If additional examinations are needed following the identification of unacceptable flaws, additional examinations will be performed on the elements with the same root cause or degradation mechanisms as the identified flaw or relevant condition.  The number of additional examinations should be equivalent to the number of elements required to be inspected during the current outage. If unacceptable flaws or relevant conditions are again found similar to the initial problem, the remaining elements identified as susceptible will be examined.  All additional examinations should be performed during the current outage.

10.

Examination and Pressure Test Requirements. Pressure testing and VT-2 visual examinations are to be performed on Class 1, 2, and 3 piping systems in accordance with

1.178-25 Section XI, as specified in the licensees ISI program. The pressure testing and VT-2 examinations are also to be performed on non-Code safety-significant piping.  The non- Code safety-significant piping will be treated as ASME Code Class piping for the purposes of examination and pressure testing.

11.

Acceptance standards for identified flaws and repair or replacement activities are to be performed in accordance with the B&PVC Section XI requirements.

12.

Records and reports should be prepared and maintained in accordance with the B&PVC

Section XI Edition and Addenda as specified in the licensees ISI program.

4.

The recommended contents for a plant-specific risk-informed ISI submittal are presented here.  This guidance will help ensure the completeness of the information provided and aid in minimizing the time needed for the review process.

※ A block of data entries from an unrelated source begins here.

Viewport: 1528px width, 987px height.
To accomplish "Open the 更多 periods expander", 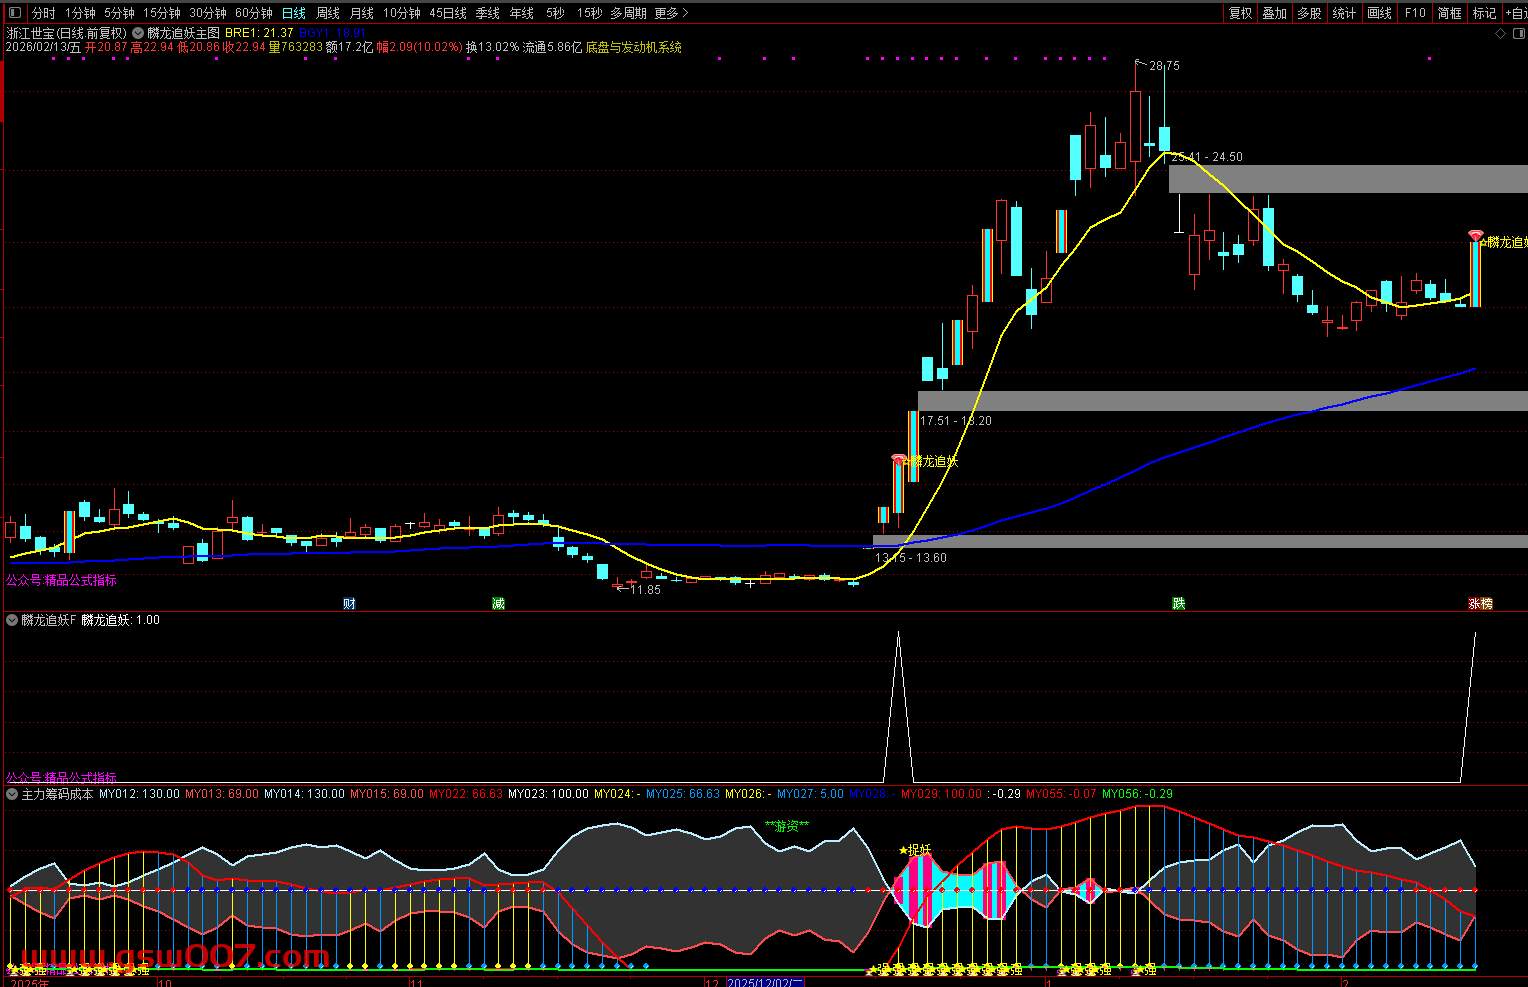I will point(671,13).
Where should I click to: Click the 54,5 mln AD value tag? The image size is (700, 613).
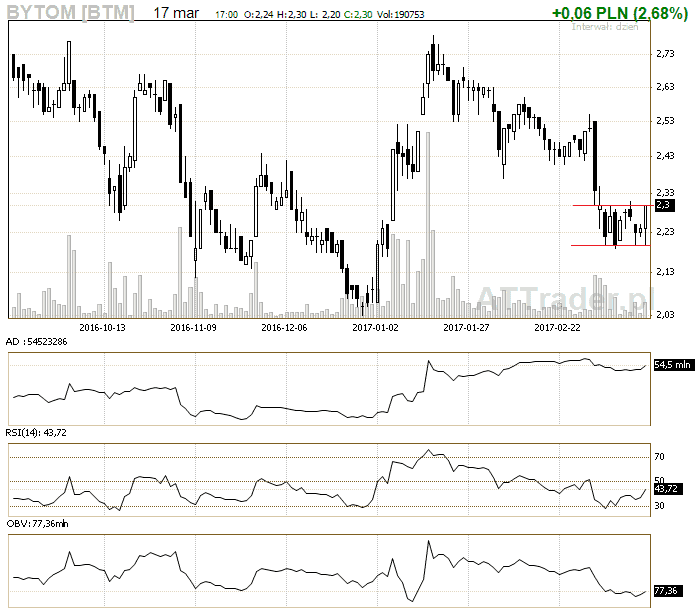coord(672,365)
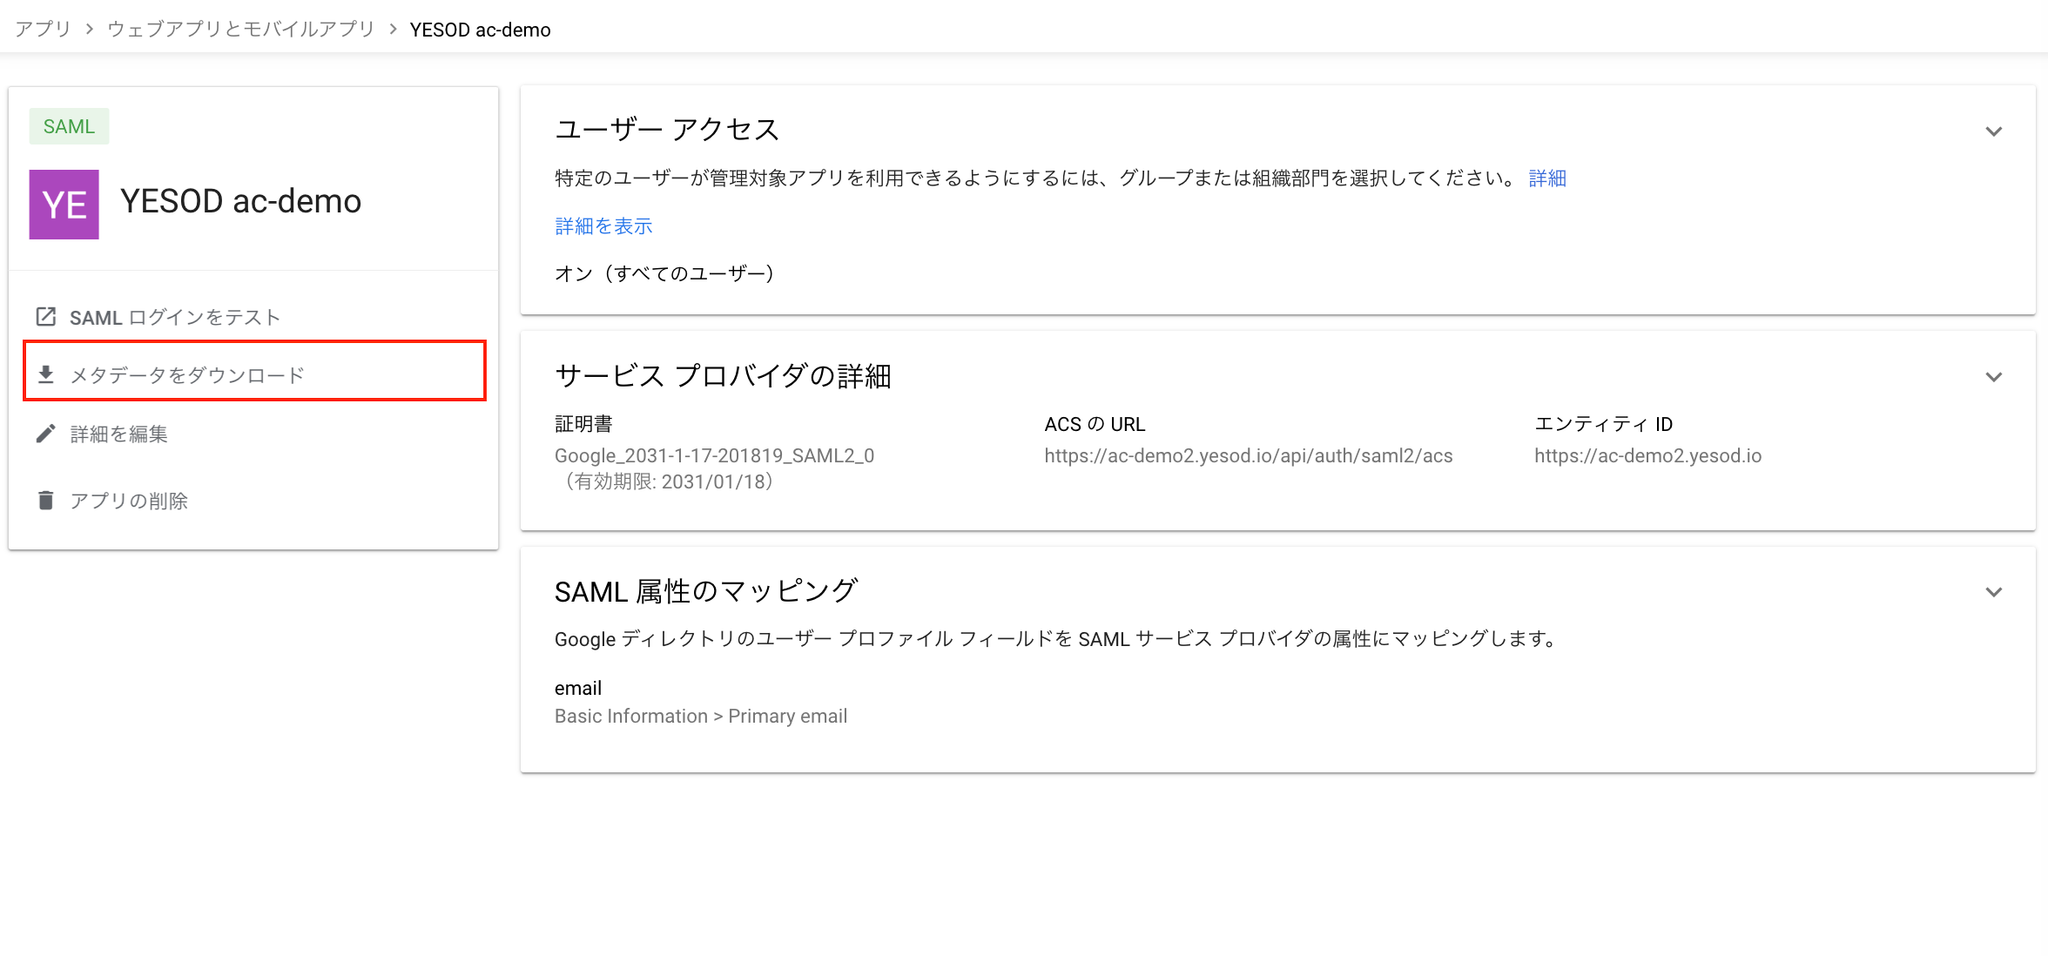Choose アプリの削除 from the sidebar
The width and height of the screenshot is (2048, 956).
(129, 501)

4.1 Documentation that Should Be Included in a Licensees RI-ISI Submittal References to NRC-approved generic topical reports that address the methodology and issues requested in a submittal are acceptable.  Documentation guidelines specified in approved topical reports may be used instead of the following guidelines when the methodology from an approved topical report is used.  Since topical reports could cover more issues than applied by a licensee or the licensee may elect to deviate from the full body of issues addressed in the topical report, such distinctions should be clearly stated.

The following items should be included in the application to implement a RI-ISI program.

A request to implement a RI-ISI program as an authorized alternative to the current NRC

endorsed ASME Code pursuant to 10 CFR 50.55a(a)(3)(i).  The licensee should also provide a description of how the proposed change impacts any commitments made to the NRC.

Discussions on each of the following five key principles of risk-informed regulations (see Section 2 of Regulatory Guide 1.174 for more details).

1.

The proposed change meets the current regulations unless it is explicitly related to an alternative requested under 10 CFR 50.55a(a)(3)(i), a requested exemption, or a rule change.

 

2.

The proposed change is consistent with the defense-in-depth philosophy (see detailed discussions in Section 2.2.1.1 of Regulatory Guide 1.174).

3.

The proposed change maintains sufficient safety margins (see detailed discussions in Section 2.2.1.2 in Regulatory Guide 1.174).